The exercise:
Copy the following material line by line, keeping every character and line break unchanged.

Data entries:
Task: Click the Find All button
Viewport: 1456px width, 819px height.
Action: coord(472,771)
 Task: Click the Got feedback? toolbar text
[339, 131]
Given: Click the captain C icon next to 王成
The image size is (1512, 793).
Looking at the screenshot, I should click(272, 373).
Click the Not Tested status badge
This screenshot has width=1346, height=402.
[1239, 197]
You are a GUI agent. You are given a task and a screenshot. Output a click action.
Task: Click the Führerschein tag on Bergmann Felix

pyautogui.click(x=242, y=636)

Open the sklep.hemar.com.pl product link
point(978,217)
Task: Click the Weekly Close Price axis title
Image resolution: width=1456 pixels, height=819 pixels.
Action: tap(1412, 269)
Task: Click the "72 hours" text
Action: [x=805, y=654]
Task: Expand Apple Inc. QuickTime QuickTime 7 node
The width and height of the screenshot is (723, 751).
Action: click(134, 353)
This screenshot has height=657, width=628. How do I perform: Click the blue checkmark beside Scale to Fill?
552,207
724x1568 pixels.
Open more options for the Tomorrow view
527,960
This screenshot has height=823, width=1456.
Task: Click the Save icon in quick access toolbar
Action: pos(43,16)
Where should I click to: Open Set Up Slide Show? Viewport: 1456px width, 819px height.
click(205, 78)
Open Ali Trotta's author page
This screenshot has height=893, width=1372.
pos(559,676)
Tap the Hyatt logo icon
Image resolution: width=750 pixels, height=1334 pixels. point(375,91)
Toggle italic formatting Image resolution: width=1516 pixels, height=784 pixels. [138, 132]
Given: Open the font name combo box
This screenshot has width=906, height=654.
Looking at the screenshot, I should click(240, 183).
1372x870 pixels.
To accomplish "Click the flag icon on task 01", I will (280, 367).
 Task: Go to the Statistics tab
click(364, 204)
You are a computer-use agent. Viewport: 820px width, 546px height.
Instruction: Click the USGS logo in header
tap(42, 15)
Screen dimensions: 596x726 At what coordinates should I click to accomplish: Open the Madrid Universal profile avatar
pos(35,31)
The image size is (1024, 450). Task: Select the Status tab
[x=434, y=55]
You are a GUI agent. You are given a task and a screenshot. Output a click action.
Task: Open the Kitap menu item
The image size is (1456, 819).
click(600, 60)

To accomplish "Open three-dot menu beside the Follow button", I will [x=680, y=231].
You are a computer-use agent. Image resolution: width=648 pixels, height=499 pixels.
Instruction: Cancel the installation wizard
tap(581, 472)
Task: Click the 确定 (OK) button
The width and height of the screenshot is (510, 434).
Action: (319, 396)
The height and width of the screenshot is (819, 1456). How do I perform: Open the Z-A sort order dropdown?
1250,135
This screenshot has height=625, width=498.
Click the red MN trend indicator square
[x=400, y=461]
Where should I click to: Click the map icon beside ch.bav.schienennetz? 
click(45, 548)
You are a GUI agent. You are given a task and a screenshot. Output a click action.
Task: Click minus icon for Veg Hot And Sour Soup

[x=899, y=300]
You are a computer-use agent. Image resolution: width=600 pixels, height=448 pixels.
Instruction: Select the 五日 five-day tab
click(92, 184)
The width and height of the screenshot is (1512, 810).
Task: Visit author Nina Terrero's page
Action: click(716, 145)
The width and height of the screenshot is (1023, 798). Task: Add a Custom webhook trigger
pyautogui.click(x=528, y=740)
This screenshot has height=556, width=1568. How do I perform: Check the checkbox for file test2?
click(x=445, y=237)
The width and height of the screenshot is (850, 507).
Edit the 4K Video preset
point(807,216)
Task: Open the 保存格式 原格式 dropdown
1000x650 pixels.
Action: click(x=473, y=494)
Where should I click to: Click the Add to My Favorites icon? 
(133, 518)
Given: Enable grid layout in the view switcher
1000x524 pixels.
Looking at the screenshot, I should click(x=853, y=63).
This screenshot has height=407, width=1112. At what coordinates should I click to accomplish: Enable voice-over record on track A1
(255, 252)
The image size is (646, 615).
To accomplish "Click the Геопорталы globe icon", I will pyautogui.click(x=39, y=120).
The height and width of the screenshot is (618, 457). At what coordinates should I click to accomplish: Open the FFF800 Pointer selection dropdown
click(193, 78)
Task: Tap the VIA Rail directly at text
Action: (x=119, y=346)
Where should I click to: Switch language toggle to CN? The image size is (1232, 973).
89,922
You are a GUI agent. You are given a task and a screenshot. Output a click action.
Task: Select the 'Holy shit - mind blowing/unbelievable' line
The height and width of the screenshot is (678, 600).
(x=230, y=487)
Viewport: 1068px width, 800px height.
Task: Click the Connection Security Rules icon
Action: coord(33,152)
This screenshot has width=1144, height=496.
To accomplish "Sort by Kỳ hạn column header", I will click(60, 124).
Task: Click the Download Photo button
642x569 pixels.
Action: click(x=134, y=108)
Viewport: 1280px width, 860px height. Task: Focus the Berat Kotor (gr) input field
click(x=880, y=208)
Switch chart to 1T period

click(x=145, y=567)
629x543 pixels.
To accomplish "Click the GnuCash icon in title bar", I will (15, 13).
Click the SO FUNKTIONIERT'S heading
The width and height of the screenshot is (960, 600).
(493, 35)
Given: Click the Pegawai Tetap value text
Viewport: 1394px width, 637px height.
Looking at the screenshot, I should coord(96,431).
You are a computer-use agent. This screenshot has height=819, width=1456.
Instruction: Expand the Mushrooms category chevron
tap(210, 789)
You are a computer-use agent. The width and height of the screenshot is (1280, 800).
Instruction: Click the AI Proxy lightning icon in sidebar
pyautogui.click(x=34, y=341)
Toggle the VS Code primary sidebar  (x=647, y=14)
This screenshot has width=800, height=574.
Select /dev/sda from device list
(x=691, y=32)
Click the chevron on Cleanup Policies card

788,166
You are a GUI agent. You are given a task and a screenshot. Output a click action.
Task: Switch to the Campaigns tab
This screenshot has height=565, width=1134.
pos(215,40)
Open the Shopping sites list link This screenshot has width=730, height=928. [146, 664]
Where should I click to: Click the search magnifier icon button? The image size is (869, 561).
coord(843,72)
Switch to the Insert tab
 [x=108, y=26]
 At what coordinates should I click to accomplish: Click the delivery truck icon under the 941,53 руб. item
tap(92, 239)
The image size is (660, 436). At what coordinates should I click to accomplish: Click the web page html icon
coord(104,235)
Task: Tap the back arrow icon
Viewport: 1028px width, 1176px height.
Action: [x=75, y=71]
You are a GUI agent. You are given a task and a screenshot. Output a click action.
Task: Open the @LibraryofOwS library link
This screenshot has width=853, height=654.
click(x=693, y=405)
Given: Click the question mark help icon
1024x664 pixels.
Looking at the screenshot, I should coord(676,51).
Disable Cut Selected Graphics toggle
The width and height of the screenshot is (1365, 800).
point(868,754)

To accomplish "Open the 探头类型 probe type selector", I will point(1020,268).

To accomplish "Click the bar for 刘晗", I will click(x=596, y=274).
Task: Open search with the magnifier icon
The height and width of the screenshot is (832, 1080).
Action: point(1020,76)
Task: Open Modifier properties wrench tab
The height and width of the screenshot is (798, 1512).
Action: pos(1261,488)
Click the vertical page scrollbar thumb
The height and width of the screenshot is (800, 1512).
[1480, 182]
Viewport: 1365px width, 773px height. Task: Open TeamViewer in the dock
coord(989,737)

Full response:
Task: Click the Find All button
Viewport: 1456px width, 819px height.
Action: coord(472,771)
 Task: Click the Got feedback? toolbar text
[339, 131]
Given: Click the captain C icon next to 王成
The image size is (1512, 793).
Looking at the screenshot, I should click(272, 373).
Click the Not Tested status badge
This screenshot has width=1346, height=402.
[1239, 197]
You are a GUI agent. You are given a task and a screenshot. Output a click action.
Task: Click the Führerschein tag on Bergmann Felix

pyautogui.click(x=242, y=636)

Open the sklep.hemar.com.pl product link
point(978,217)
Task: Click the Weekly Close Price axis title
Image resolution: width=1456 pixels, height=819 pixels.
Action: tap(1412, 269)
Task: Click the "72 hours" text
Action: [x=805, y=654]
Task: Expand Apple Inc. QuickTime QuickTime 7 node
The width and height of the screenshot is (723, 751).
Action: click(134, 353)
This screenshot has height=657, width=628. How do I perform: Click the blue checkmark beside Scale to Fill?
552,207
724x1568 pixels.
Open more options for the Tomorrow view
527,960
This screenshot has height=823, width=1456.
Task: Click the Save icon in quick access toolbar
Action: pos(43,16)
Where should I click to: Open Set Up Slide Show? Viewport: 1456px width, 819px height.
click(205, 78)
Open Ali Trotta's author page
This screenshot has height=893, width=1372.
pos(559,676)
Tap the Hyatt logo icon
Image resolution: width=750 pixels, height=1334 pixels. point(375,91)
Toggle italic formatting Image resolution: width=1516 pixels, height=784 pixels. [138, 132]
Given: Open the font name combo box
This screenshot has width=906, height=654.
Looking at the screenshot, I should click(240, 183).
1372x870 pixels.
To accomplish "Click the flag icon on task 01", I will (280, 367).
 Task: Go to the Statistics tab
click(364, 204)
You are a computer-use agent. Viewport: 820px width, 546px height.
Instruction: Click the USGS logo in header
tap(42, 15)
Screen dimensions: 596x726 At what coordinates should I click to accomplish: Open the Madrid Universal profile avatar
pos(35,31)
The image size is (1024, 450). Task: Select the Status tab
[x=434, y=55]
You are a GUI agent. You are given a task and a screenshot. Output a click action.
Task: Open the Kitap menu item
The image size is (1456, 819).
click(600, 60)

To accomplish "Open three-dot menu beside the Follow button", I will [x=680, y=231].
You are a computer-use agent. Image resolution: width=648 pixels, height=499 pixels.
Instruction: Cancel the installation wizard
tap(581, 472)
Task: Click the 确定 (OK) button
The width and height of the screenshot is (510, 434).
Action: (319, 396)
The height and width of the screenshot is (819, 1456). How do I perform: Open the Z-A sort order dropdown?
1250,135
This screenshot has height=625, width=498.
Click the red MN trend indicator square
[x=400, y=461]
Where should I click to: Click the map icon beside ch.bav.schienennetz? 
click(45, 548)
You are a GUI agent. You are given a task and a screenshot. Output a click action.
Task: Click minus icon for Veg Hot And Sour Soup

[x=899, y=300]
You are a computer-use agent. Image resolution: width=600 pixels, height=448 pixels.
Instruction: Select the 五日 five-day tab
click(92, 184)
The width and height of the screenshot is (1512, 810).
Task: Visit author Nina Terrero's page
Action: click(716, 145)
The width and height of the screenshot is (1023, 798). Task: Add a Custom webhook trigger
pyautogui.click(x=528, y=740)
This screenshot has height=556, width=1568. How do I perform: Check the checkbox for file test2?
click(x=445, y=237)
The width and height of the screenshot is (850, 507).
Edit the 4K Video preset
point(807,216)
Task: Open the 保存格式 原格式 dropdown
1000x650 pixels.
Action: click(x=473, y=494)
Where should I click to: Click the Add to My Favorites icon? 
(133, 518)
Given: Enable grid layout in the view switcher
1000x524 pixels.
Looking at the screenshot, I should click(x=853, y=63).
This screenshot has height=407, width=1112. At what coordinates should I click to accomplish: Enable voice-over record on track A1
(255, 252)
The image size is (646, 615).
To accomplish "Click the Геопорталы globe icon", I will pyautogui.click(x=39, y=120).
The height and width of the screenshot is (618, 457). At what coordinates should I click to accomplish: Open the FFF800 Pointer selection dropdown
click(193, 78)
Task: Tap the VIA Rail directly at text
Action: (x=119, y=346)
Where should I click to: Switch language toggle to CN? The image size is (1232, 973).
89,922
You are a GUI agent. You are given a task and a screenshot. Output a click action.
Task: Select the 'Holy shit - mind blowing/unbelievable' line
The height and width of the screenshot is (678, 600).
(x=230, y=487)
Viewport: 1068px width, 800px height.
Task: Click the Connection Security Rules icon
Action: coord(33,152)
This screenshot has width=1144, height=496.
To accomplish "Sort by Kỳ hạn column header", I will click(60, 124).
Task: Click the Download Photo button
642x569 pixels.
Action: click(x=134, y=108)
Viewport: 1280px width, 860px height. Task: Focus the Berat Kotor (gr) input field
click(x=880, y=208)
Switch chart to 1T period

click(x=145, y=567)
629x543 pixels.
To accomplish "Click the GnuCash icon in title bar", I will (15, 13).
Click the SO FUNKTIONIERT'S heading
The width and height of the screenshot is (960, 600).
(493, 35)
Given: Click the Pegawai Tetap value text
Viewport: 1394px width, 637px height.
Looking at the screenshot, I should coord(96,431).
You are a computer-use agent. This screenshot has height=819, width=1456.
Instruction: Expand the Mushrooms category chevron
tap(210, 789)
You are a computer-use agent. The width and height of the screenshot is (1280, 800).
Instruction: Click the AI Proxy lightning icon in sidebar
pyautogui.click(x=34, y=341)
Toggle the VS Code primary sidebar  (x=647, y=14)
This screenshot has width=800, height=574.
Select /dev/sda from device list
(x=691, y=32)
Click the chevron on Cleanup Policies card

788,166
You are a GUI agent. You are given a task and a screenshot. Output a click action.
Task: Switch to the Campaigns tab
This screenshot has height=565, width=1134.
pos(215,40)
Open the Shopping sites list link This screenshot has width=730, height=928. [146, 664]
Where should I click to: Click the search magnifier icon button? The image size is (869, 561).
coord(843,72)
Switch to the Insert tab
 [x=108, y=26]
 At what coordinates should I click to accomplish: Click the delivery truck icon under the 941,53 руб. item
tap(92, 239)
The image size is (660, 436). At what coordinates should I click to accomplish: Click the web page html icon
coord(104,235)
Task: Tap the back arrow icon
Viewport: 1028px width, 1176px height.
Action: [x=75, y=71]
You are a GUI agent. You are given a task and a screenshot. Output a click action.
Task: Open the @LibraryofOwS library link
This screenshot has width=853, height=654.
click(x=693, y=405)
Given: Click the question mark help icon
1024x664 pixels.
Looking at the screenshot, I should coord(676,51).
Disable Cut Selected Graphics toggle
The width and height of the screenshot is (1365, 800).
point(868,754)

To accomplish "Open the 探头类型 probe type selector", I will point(1020,268).

To accomplish "Click the bar for 刘晗", I will click(x=596, y=274).
Task: Open search with the magnifier icon
The height and width of the screenshot is (832, 1080).
Action: point(1020,76)
Task: Open Modifier properties wrench tab
The height and width of the screenshot is (798, 1512).
Action: pos(1261,488)
Click the vertical page scrollbar thumb
The height and width of the screenshot is (800, 1512).
[1480, 182]
Viewport: 1365px width, 773px height. Task: Open TeamViewer in the dock
coord(989,737)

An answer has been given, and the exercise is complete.